We nemen een gedicht op van Ruth San A Jong waarvan de inhoud boekdelen spreekt.


Fragmenten over V.S. Naipaul uit het essay ‘Een schijn van waardigheid’ van Anil Ramdas, uit de bundel Ik had me de wereld anders voorgesteld, samengesteld door Kawita Ramdas en Pieter Hilhorst (Querido, 2017).

Daar zat ik dus op een middag, om halfvijf, onder de tl-buizen van de openbare bibliotheek, en vond het boek van V.S. Naipaul, getiteld Een huis voor Mr. Biswas. Het was het levensverhaal van zijn vader, maar het frappante was dat het evengoed leek te gaan over mijn moeder. […]

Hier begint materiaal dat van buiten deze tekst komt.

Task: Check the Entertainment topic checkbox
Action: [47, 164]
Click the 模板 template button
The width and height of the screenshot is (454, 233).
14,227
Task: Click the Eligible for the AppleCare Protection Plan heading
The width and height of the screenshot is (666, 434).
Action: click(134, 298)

Ik zei al, het is als het leven van meneer Biswas. Met dit verschil dat Biswas afwachtend en indolent was en als een donquichot zijn windmolens najoeg. Maar Naipaul had dat beeld nodig voor de komedie die hij wilde schrijven. In zijn voorwoord op de Nederlandse vertaling zei hij dat hij Een huis voor Mr. Biswas rekent tot zijn beste komedie, wat het boek volgens mij geen recht doet. Ik moest er wel om lachen, maar het was een reine lach, zonder een spoor van valsheid of leedvermaak. Want Naipaul was niet hatelijk of sadistisch, niet eens smadelijk of honend, omdat hij geen verachting koesterde voor de personen over wie hij schreef. Natuurlijk is er een element van verloochening in zijn boek, wat ik maar al te goed herkende. Misschien is er zelfs wel sprake van trouweloosheid, maar is trouw niet het slechtste motief om over te schrijven? Trouw leidt tot de nobele sentimenten die we maar al te goed kennen van de zogenaamde ‘geëngageerde ‘literatuur’, van de nationalistische literatuur en van veel van de ‘derdewereldliteratuur’. Trouw leidt tot zelfverheerlijking en zelfs tot arrogantie en daarom steevast tot onwaarachtigheid. […]

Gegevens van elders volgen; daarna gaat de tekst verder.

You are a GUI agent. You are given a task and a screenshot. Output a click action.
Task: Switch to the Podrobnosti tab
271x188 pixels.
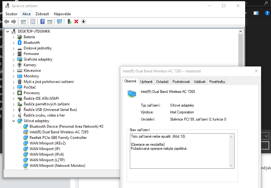pos(181,82)
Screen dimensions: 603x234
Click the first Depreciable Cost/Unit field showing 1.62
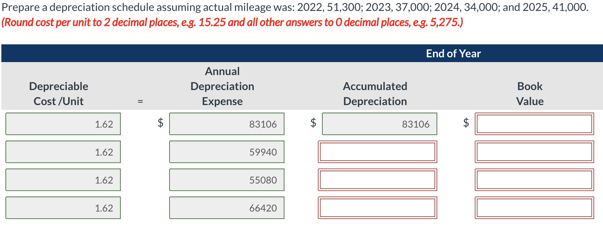63,124
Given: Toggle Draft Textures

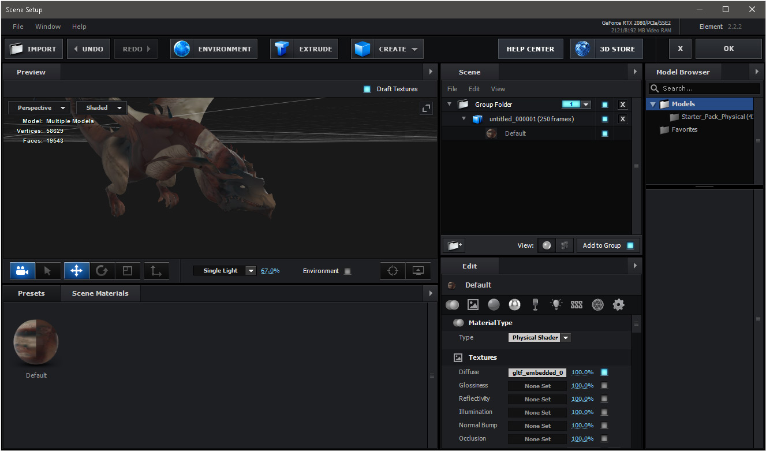Looking at the screenshot, I should pyautogui.click(x=367, y=89).
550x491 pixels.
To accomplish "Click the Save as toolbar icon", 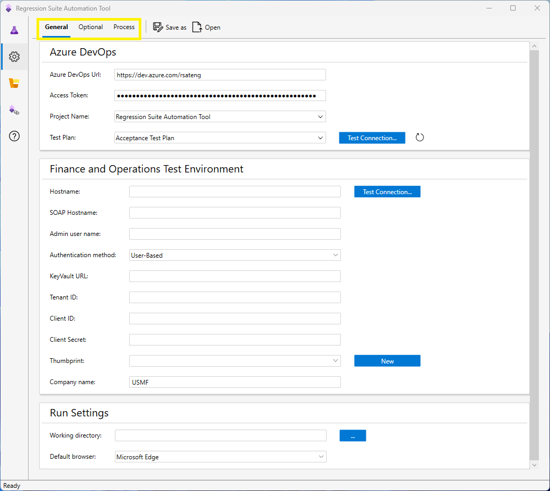I will [x=169, y=27].
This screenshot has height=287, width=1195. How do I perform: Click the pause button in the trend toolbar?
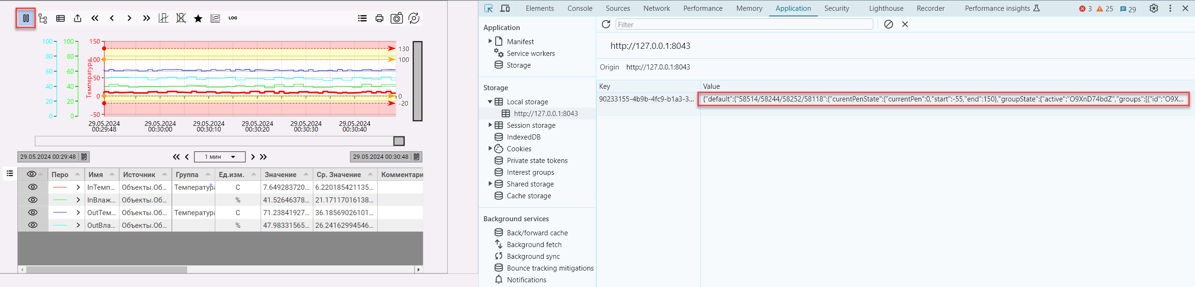tap(26, 18)
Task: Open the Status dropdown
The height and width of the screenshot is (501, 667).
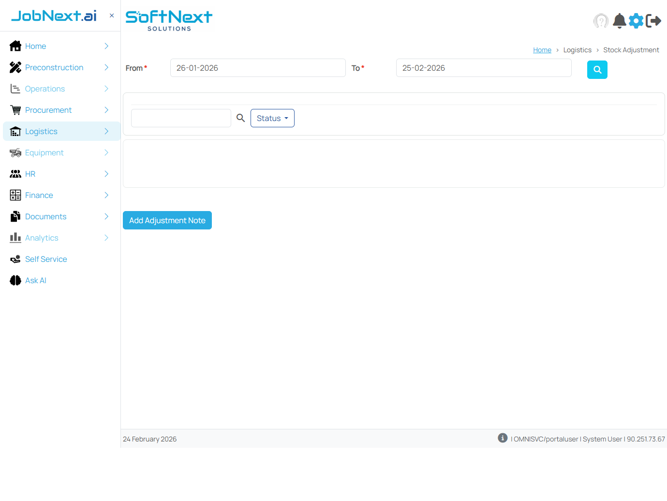Action: [272, 118]
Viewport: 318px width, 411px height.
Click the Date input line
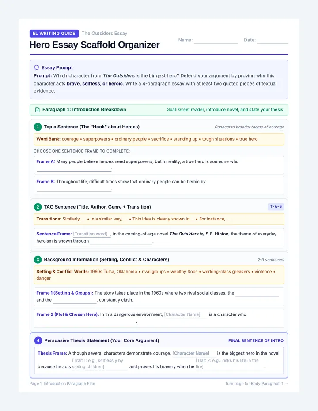[x=273, y=41]

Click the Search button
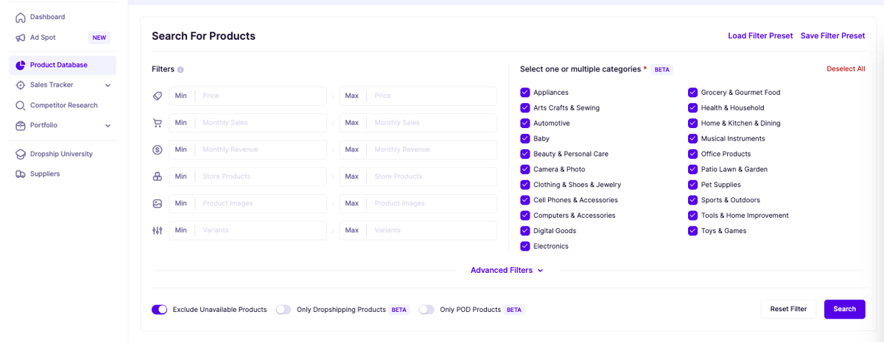pyautogui.click(x=844, y=309)
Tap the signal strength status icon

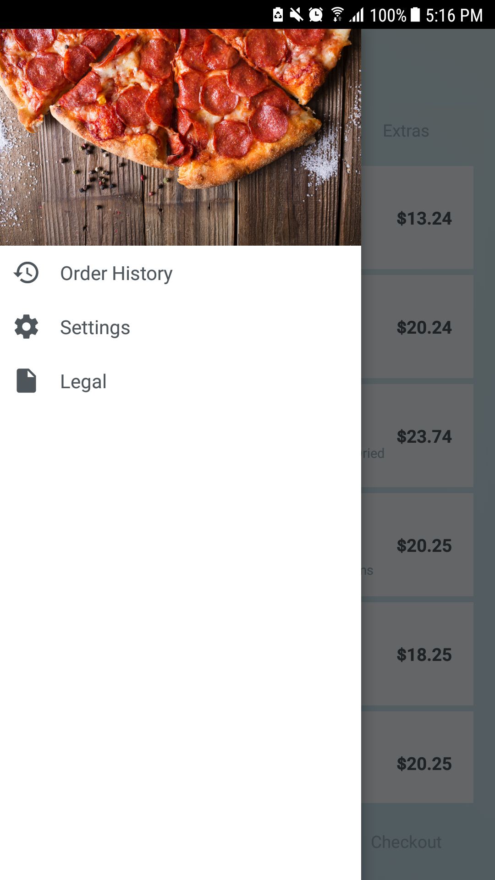click(x=357, y=15)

Natuurlijk kan men beweren dat het verhaal van Biswas een mes in de rug van de Hindoestanen in West-Indië is geweest, door de onthulling van de innerlijke wreedheid in hindoefamilies en de anekdotes over roddel en achterklap, domheid, kortzichtigheid en pure hebzucht. Maar juist door Biswas begonnen we iets te begrijpen van wat ons dreef. […]

Het was hier in Nederland, vele jaren later, dat ik mij bewust werd van mijn eigen schoorvoetende zoektocht naar de waardigheid in de eerder gegeven definitie. Het gebeurde tien jaar na mijn komst, toen een vriend mij vroeg om een essay te schrijven voor de Groene Amsterdammer over niemand minder dan V.S. Naipaul. Het leek mij een onmogelijke opgave, omdat zijn werk zo persoonlijk was – voor mijzelf welteverstaan. Het boek Een huis voor Mr Biswas had mij ooit een schijn van waardigheid geschonken, niet om wát er geschreven was, maar omdát het geschreven was. […] Maar het was een schijn van waardigheid, omdat de waardigheid waar het echt om gaat alleen zelf kan worden veroverd. En die kans kreeg ik… (p. 41-45).


Naipauls Caribische reis

door Jerry Egger

Het eerste reisboek van V.S.Naipaul, The Middle Passage, gepubliceerd in 1962, heeft zijn reputatie direct gevestigd. Op bladzijde 29 komt een van zijn beroemdste/beruchtste zinnen voor: ” History is built around achievement and creation; and nothing was created in the West Indies.”. Deze zin is vele malen gebruikt om te laten zien hoe geringschattend hij deze regio acht. Hij mocht dan zijn geboren in dit werelddeel, veel hoop had hij niet dat er ooit iets zou worden bereikt.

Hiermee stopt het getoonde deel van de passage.